Another local rebbetzin who's been mediating between them for a good few months also told me she thinks I should be in therapy so I don't turn into my father once I'm married / with kids. This was really really scary. I know I'm very different in personality to him but 24 years of a constant role model will often come out when I least expect it - as I've heard from other married guys who had difficult relationships with their fathers.
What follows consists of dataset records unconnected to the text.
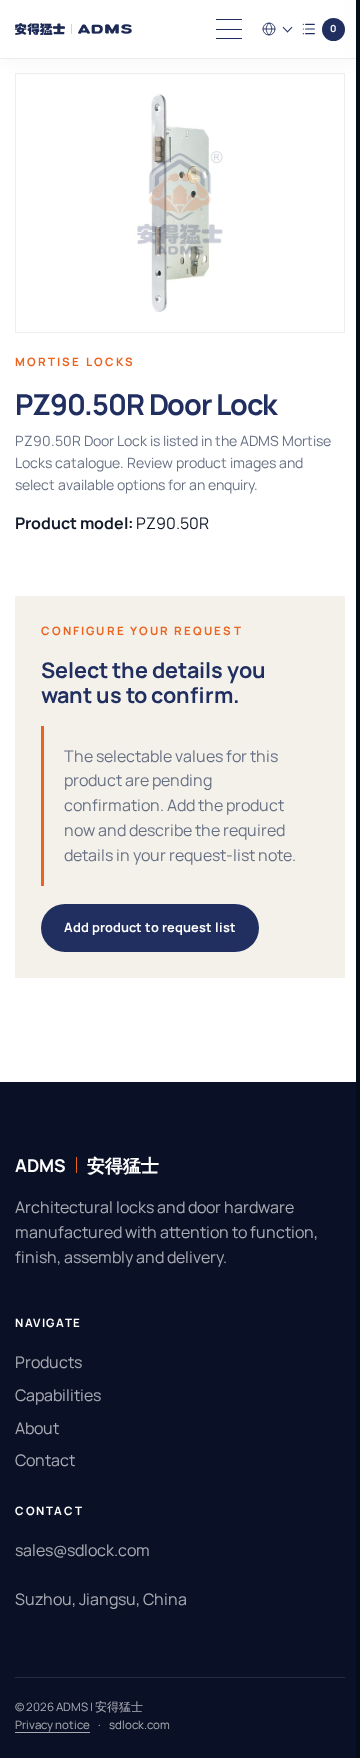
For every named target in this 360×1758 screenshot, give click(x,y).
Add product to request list (150, 952)
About (37, 1452)
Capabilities (58, 1420)
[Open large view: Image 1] (172, 203)
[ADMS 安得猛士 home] (78, 29)
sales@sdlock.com (82, 1575)
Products (48, 1387)
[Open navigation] (214, 29)
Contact (45, 1485)
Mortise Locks (75, 361)
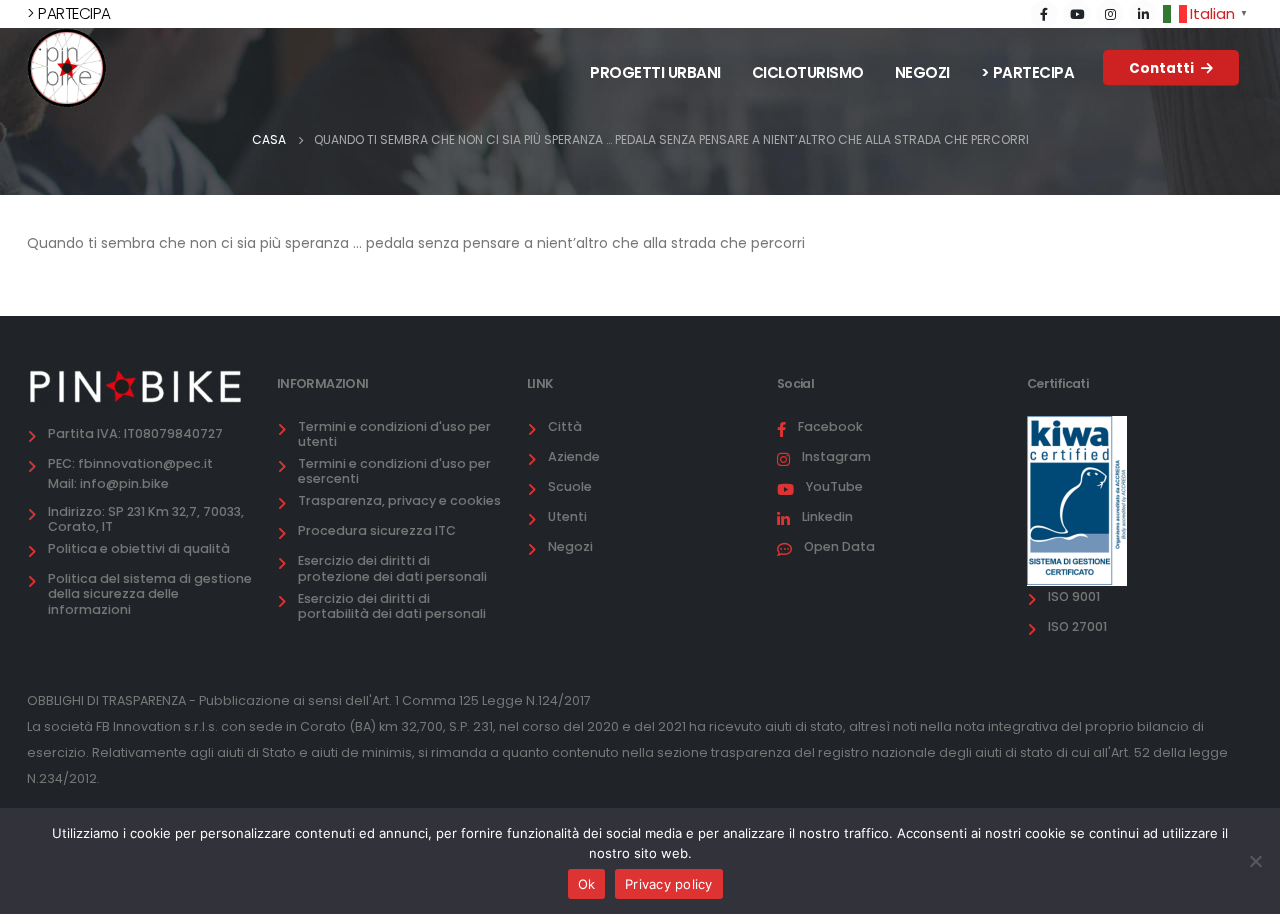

I feel cursed. My father grew up in an emotionally unhealthy home and he's done the same to me - and now my challenge is to break the cycle. This is scary. I'd rather die alone then have my own children feel about me how I feel about my father. I'm terrified about getting married. I don't know how to get passed this. All this stuff that's happened in the past few months has just made me realise what the home I grew up in was really like from more objective perspective. I doubt any woman would want me after I open up to her about all this stuff. I have no idea what H' Yisborach wants from me, I don't know how to approach this, who to talk to, who to get advice from, who to look to as a role model, how to approach this when dating. I feel lost in the woods.
I'm pretty sure I'm depressed. I've felt really down the whole day - quiet, no appetite, no energy, tired, can't concentrate.
Seeing my therapist on Thursday - hope the week goes quickly.
Anyway, baruch H-Shem for GYE, so I at least have somewhere to get this off my chest. Even for that I'm exceptionally grateful.